Я не понял, что подразумевал председатель, и спросил его. Он сказал, что коров — этих «страшных» рогатых животных, не знакомых нивхам прежде, — завезли на остров уже при советской власти. Местная детвора не знала вкуса молока и вначале боялась коров больше, чем медведя.
— А теперь, видишь, что получается: стадо мы прогоняем возле этого амбара. Привыкнут коровы к медвежьему духу, а это плохо, станут косолапых к себе подпускать.

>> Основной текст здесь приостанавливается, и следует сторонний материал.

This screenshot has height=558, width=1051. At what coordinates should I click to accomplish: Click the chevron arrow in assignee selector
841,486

Медведь, получив через узкое оконце на длинной деревянной ложке порцию рыбы, притих. К нашей группе присоединился высокий сухопарый мастер рыбозавода. Речь зашла о медвежьем празднике сахалинских нивхов, о тех временах, когда на побережье не было еще колхозов.
В ту пору на Сахалине от мыса Шмидта до реки Тымь и южнее почти в каждом стойбище нивхов, в низеньких срубах, обложенных камнями, выращивались медведи. Старики нивхи считали их хозяевами тайги. В морской пучине владыкой считалась страшная морская хищница — касатка. Не один раз на глазах у нивхов касатки окружали кита, выгрызали у него из тела куски мяса, иногда заставляли эту громадину выкидываться на берег.

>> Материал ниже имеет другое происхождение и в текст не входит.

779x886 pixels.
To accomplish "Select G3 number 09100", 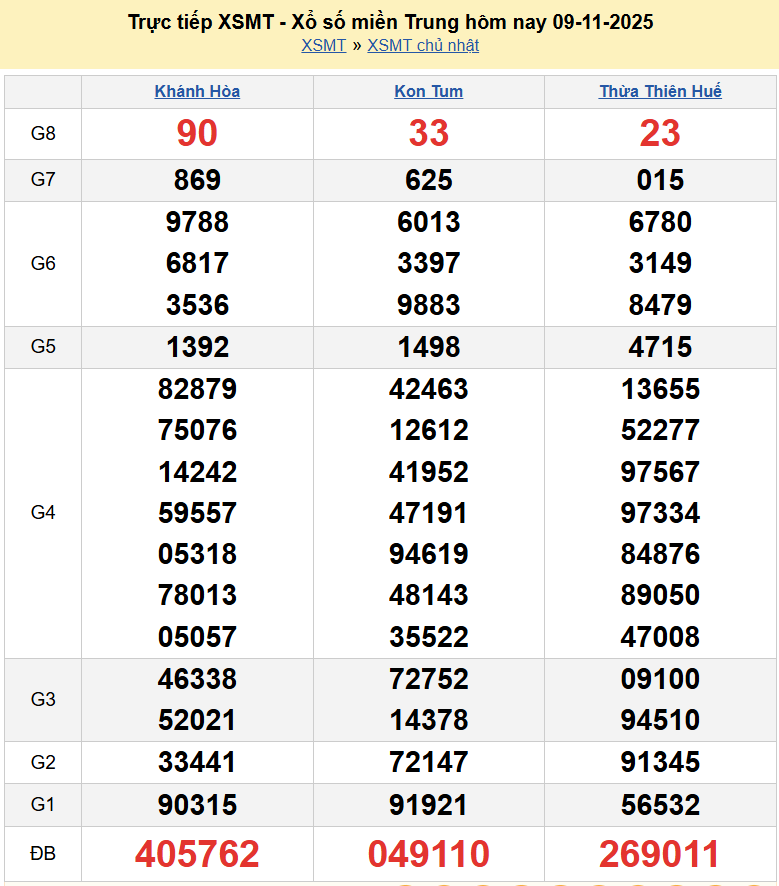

В начале января, в ясный солнечный день, когда ветры дремали где-то за горами, на стойбище устраивали медвежий праздник. Весть об этом, как быстрая птица, облетала окрестности. Из отдаленных таежных стойбищ мчались упряжки собак — это ехали гости. Нивхи, к слову сказать, совершали порой далекие поездки: пересекали ледяные торосы Татарского пролива.

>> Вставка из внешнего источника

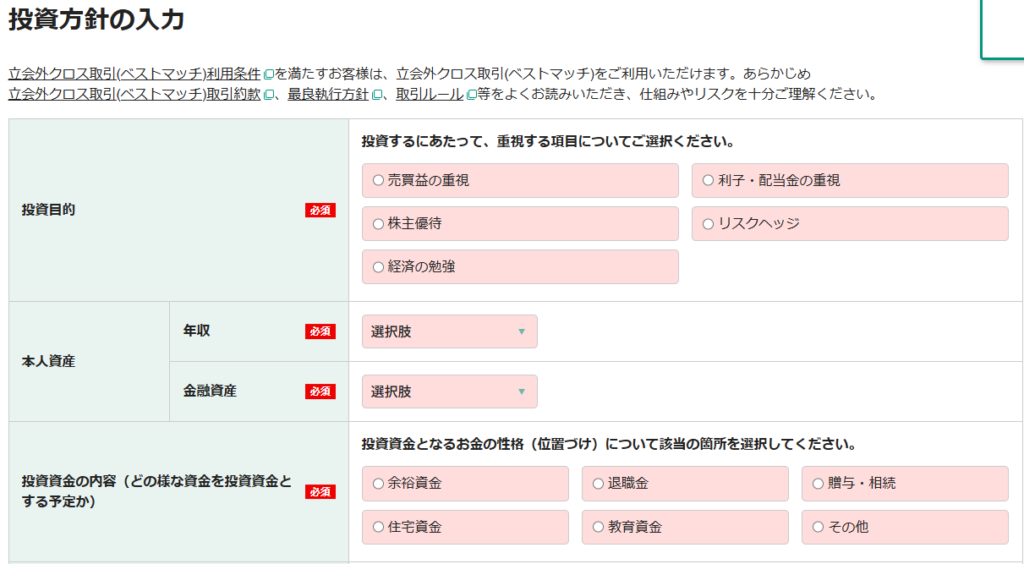Select the 利子・配当金の重視 radio option
Image resolution: width=1024 pixels, height=564 pixels.
pos(708,181)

Собравшись на медвежий праздник, гости вместе с хозяевами пели заунывные песни, устраивали борьбу. Наконец, хозяева стойбища приступали к разборке потолка в срубе. На зверя искусно накидывали ремни, опутывали его веревками, выводили на расчищенную площадку и привязывали между двух столбов. Затем один из гостей, обычно самый почтенный и уважаемый, натягивал тетиву лука и целился в сердце жертвенному медведю.
— Да, жизнь была темная! — сказал мастер. — Застал еще и я медвежий праздник. А потом приехали сюда комсомольцы, вскоре врач прибыл. Начали мы организовывать промысла. Теперь и не узнать этой песчаной косы!
Давно отошел уже в область предания медвежий праздник. Изменилась и сама жизнь кочевников-нивхов, которые живут теперь в рыболовецком колхозе на песчаной косе. И мальчуганы, которые резвятся сейчас вокруг клетки с медведем, первого сентября надели алые пионерские галстуки и пошли в школу. У них светлое будущее.
Пора было отправляться в обратный путь. Мы распрощались с- хозяевами. Вечер был тихий, нашлись попутчики, и лодка покинула песчаную косу.
В сумерках, отдаляясь, словно таяли, домики тружеников моря — сахалинских колхозников. Прощально ярким глазом мигал огонь маяка. Лодка выходила к середине залива. Брызги воды, фосфоресцируя, скатывались с весел и переливались мягким мерцающим светом. Где-то за бортом плеснула нерпа. Нос лодки уверенно рассекал поверхность залива. А в стороне, за песчаной косой, словно беспокойный зверь, глухо ворчало Охотское море.